**SUPPLIED ENTRIES**:

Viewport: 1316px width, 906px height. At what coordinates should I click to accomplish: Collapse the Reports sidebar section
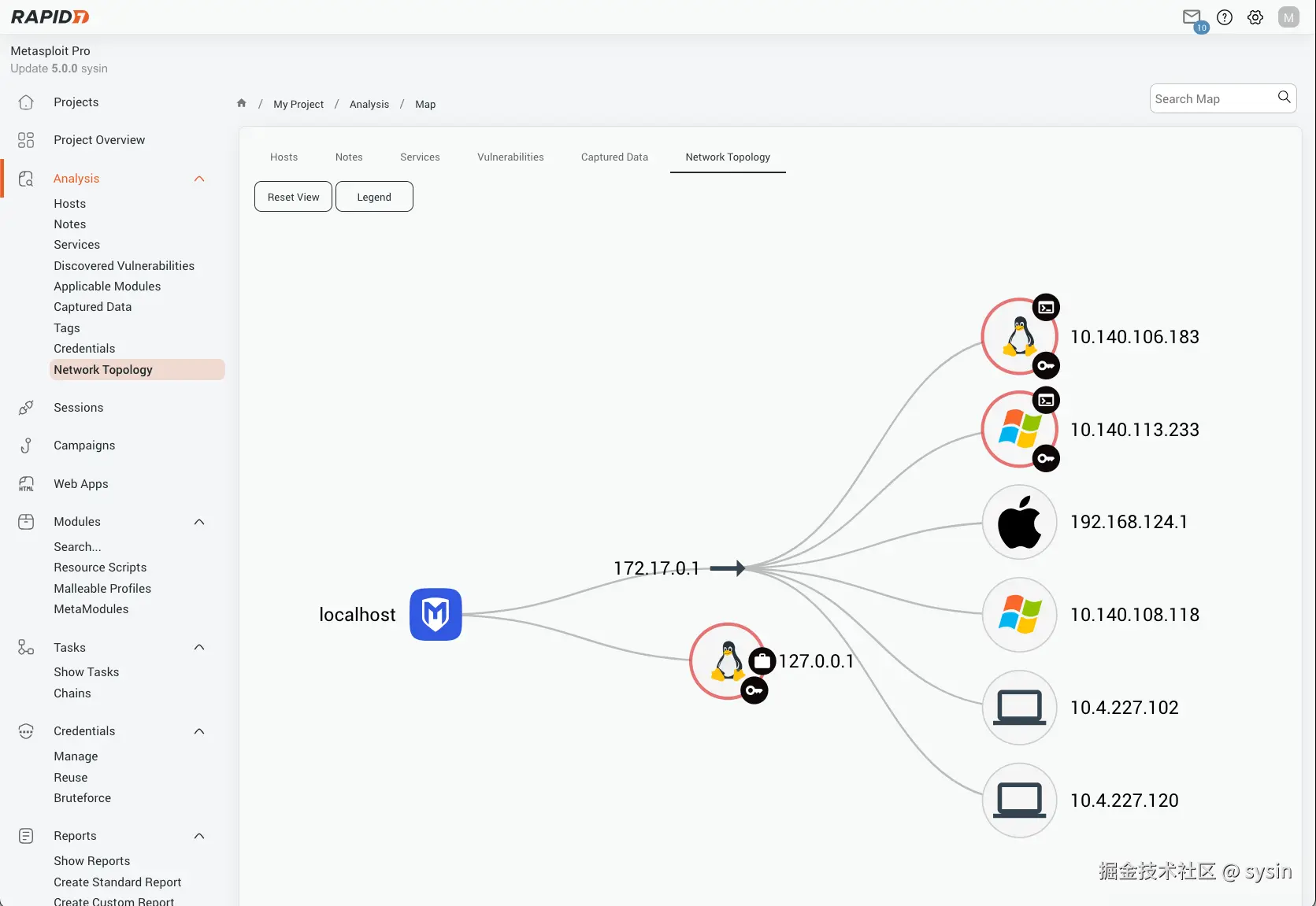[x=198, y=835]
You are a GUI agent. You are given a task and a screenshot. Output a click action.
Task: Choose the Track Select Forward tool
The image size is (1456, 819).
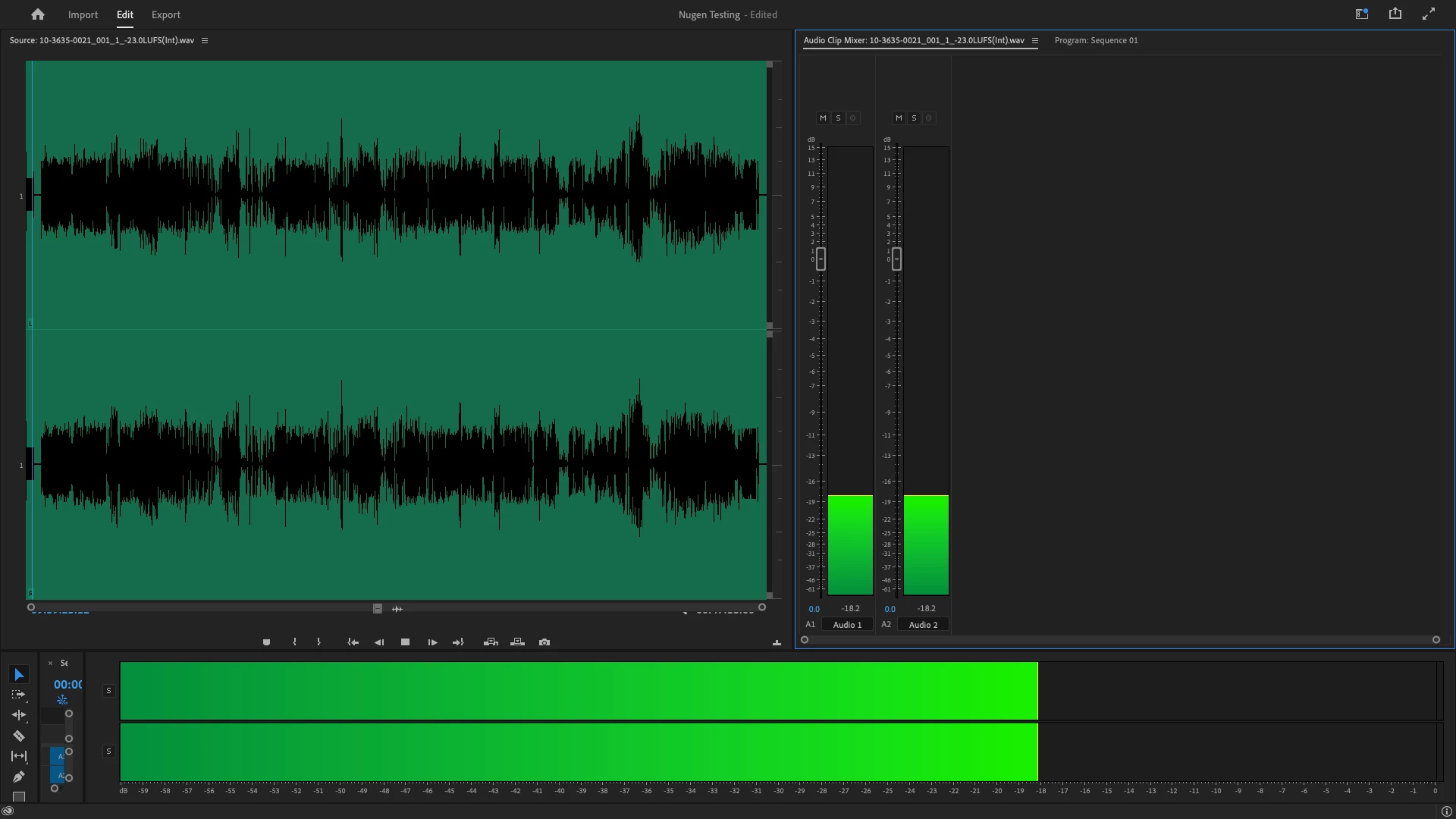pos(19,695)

==

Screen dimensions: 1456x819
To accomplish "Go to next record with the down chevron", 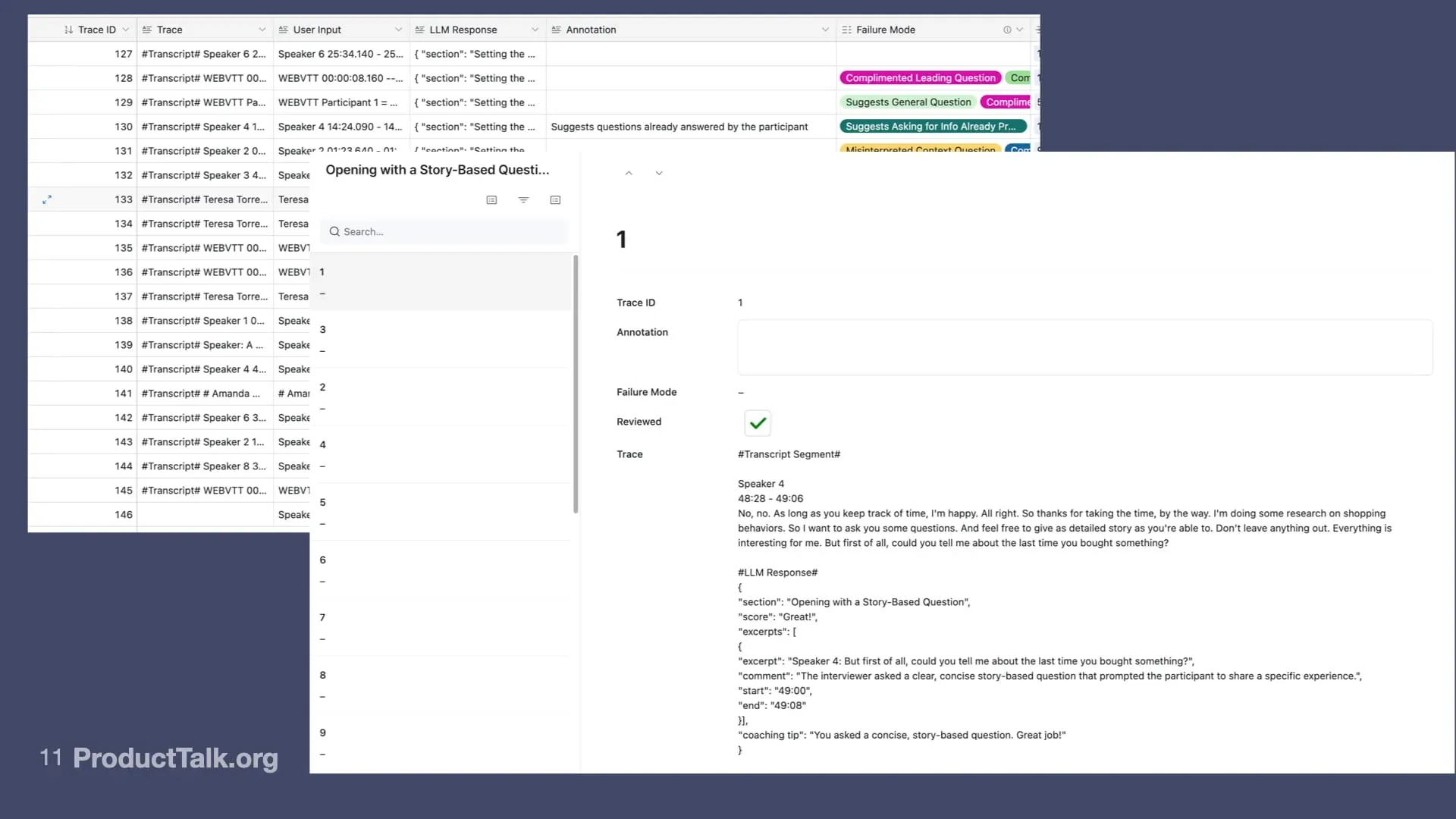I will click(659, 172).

**EXERCISE**: Return exactly the stretch above whose first line contains "Viewport: 1316px width, 906px" and whose last line contains "Task: Choose the Track Select Forward tool", and nothing outside it. The pictures should not appear.

**TASK RESPONSE**:
Viewport: 1316px width, 906px height. At what coordinates should I click to accomplish: Collapse the Reports sidebar section
[x=198, y=835]
You are a GUI agent. You are given a task and a screenshot. Output a click action.
Task: Choose the Track Select Forward tool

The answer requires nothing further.